Passo ora ai tre principali punti di debolezza che ho riscontrato nel corso dell’analisi. Il primo riguarda le teorie dell’apprendimento alle quali un documento che pretende di influenzare le future acquisizioni di tutti gli allievi delle scuole d’Italia non può non far riferimento. In merito invece il testo è lacunoso ed evasivo, mentre avrebbe dovuto attuare scelte più trasparenti e coerenti. é evidente – come sopra notato – l’accentuazione metacognitiva, con la mira appunto di dar risalto primario, più che ai contenuti, al lavoro mentale sugli stessi. Ma per quanto riguarda le strategia cognitive d’approccio ai saperi sostanzialmente si tace o sono dette cose aggrovigliate: mi riferisco, per esemplificare, al passo in cui s’argomenta del superamento delle "tradizionali partizioni disciplinari", per tendere quale traguardo a "un insegnamento-apprendimento organizzato per temi" il quale dovrebbe sfociare in "un approccio disciplinare integrato". Sono cose queste che si sentono spesso: ma, oltre l’apparenza magari anche accattivante, quali concrete e reali pratiche cognitive sono davvero in grado di innescare?

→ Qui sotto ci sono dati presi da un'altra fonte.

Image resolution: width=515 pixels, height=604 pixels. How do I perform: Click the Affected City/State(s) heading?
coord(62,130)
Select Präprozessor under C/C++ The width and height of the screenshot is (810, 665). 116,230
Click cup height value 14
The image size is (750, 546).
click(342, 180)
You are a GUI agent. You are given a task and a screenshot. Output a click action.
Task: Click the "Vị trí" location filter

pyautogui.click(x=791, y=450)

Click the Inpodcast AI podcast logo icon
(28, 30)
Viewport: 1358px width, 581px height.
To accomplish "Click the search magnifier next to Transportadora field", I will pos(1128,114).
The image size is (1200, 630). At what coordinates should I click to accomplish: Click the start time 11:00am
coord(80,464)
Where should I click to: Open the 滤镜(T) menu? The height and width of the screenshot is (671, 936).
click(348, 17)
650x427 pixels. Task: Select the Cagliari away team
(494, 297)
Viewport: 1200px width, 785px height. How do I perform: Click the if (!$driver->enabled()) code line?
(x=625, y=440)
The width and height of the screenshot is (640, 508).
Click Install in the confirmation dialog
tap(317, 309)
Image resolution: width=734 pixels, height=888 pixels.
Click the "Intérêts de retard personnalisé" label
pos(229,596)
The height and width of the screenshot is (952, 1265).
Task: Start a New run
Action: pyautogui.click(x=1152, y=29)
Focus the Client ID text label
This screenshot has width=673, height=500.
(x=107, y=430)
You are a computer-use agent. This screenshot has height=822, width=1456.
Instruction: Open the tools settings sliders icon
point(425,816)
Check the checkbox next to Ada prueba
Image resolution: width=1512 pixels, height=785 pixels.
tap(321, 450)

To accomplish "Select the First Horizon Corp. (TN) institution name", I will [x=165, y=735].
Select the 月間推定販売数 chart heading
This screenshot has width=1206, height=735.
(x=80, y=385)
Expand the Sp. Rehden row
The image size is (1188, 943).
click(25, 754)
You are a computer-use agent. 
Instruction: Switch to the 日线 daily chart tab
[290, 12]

Considero elemento di debolezza anche il fatto che l’extrascuola, l’ambiente, il territorio (secondo le denominazioni alternative di frequente in uso) quasi neppure è entrato nel discorso, se si eccettua, forse, il cenno, già sopra estrapolato, alla continuità anche trasversale del processo formativo. Ora non c’è bisogno di precisare qui che l’ambiente extrascolastico ha un rilievo formativo primario, anche per quel che riguarda certi apprendimenti cognitivi, e che esso, anche per la diffusione progressiva delle nuove tecnologie dell’informazione, è destinato ad accrescersi. Perciò la reticenza in proposito, l’aver omesso un qualche indugio sulla circostanza che la scuola deve per significare e bene dimensionare se stessa porsi in atteggiamento di "aderenza reattiva" rispetto all’ambiente, costituisce a mio avviso trascuranza da emendare in ottica di revisione.

Il terzo elemento di opacità non è qualcosa di circoscrivibile in termini netti e diretti, bensì un pacchetto di confusioni, evanescenze e fumosità delle quali, con maggiore o minore consistenza del peccato, il testo è innegabilmente costellato. Per via di tale difetto qualcuno ha sparato a zero sul documento, domandandosi se c’era proprio bisogno di convocare e impegnare tante brillanti intelligenze per pervenire, infine, a un prodotto così esangue. Io personalmente rifuggo da ogni drasticità, pur riconoscendo che in molte parti il Maragliano 2 è un temino ben fatto ma di scarso respiro e molto prevedibile negli intendimenti e nelle previsioni (più o meno da tutti condivisi e per ciò, magari, non conformabili in termini troppo diversi). In ogni caso esso non ha l’asciuttezza e il rigore argomentativo che nel 1983 furono unanimemente rilevati nel documento Fassino, matrice dei programmi 1985 della scuola elementare. Vero è che quell’eccellente riflessione generò un palazzone che ben presto manifestò crepe, lesioni e ridondanze architettoniche: l’auspicio ora è che da un disegno preparatorio non proprio sublime vengano fuori invece orientamenti e programmi di buona caratura per tutte le scuole di domani.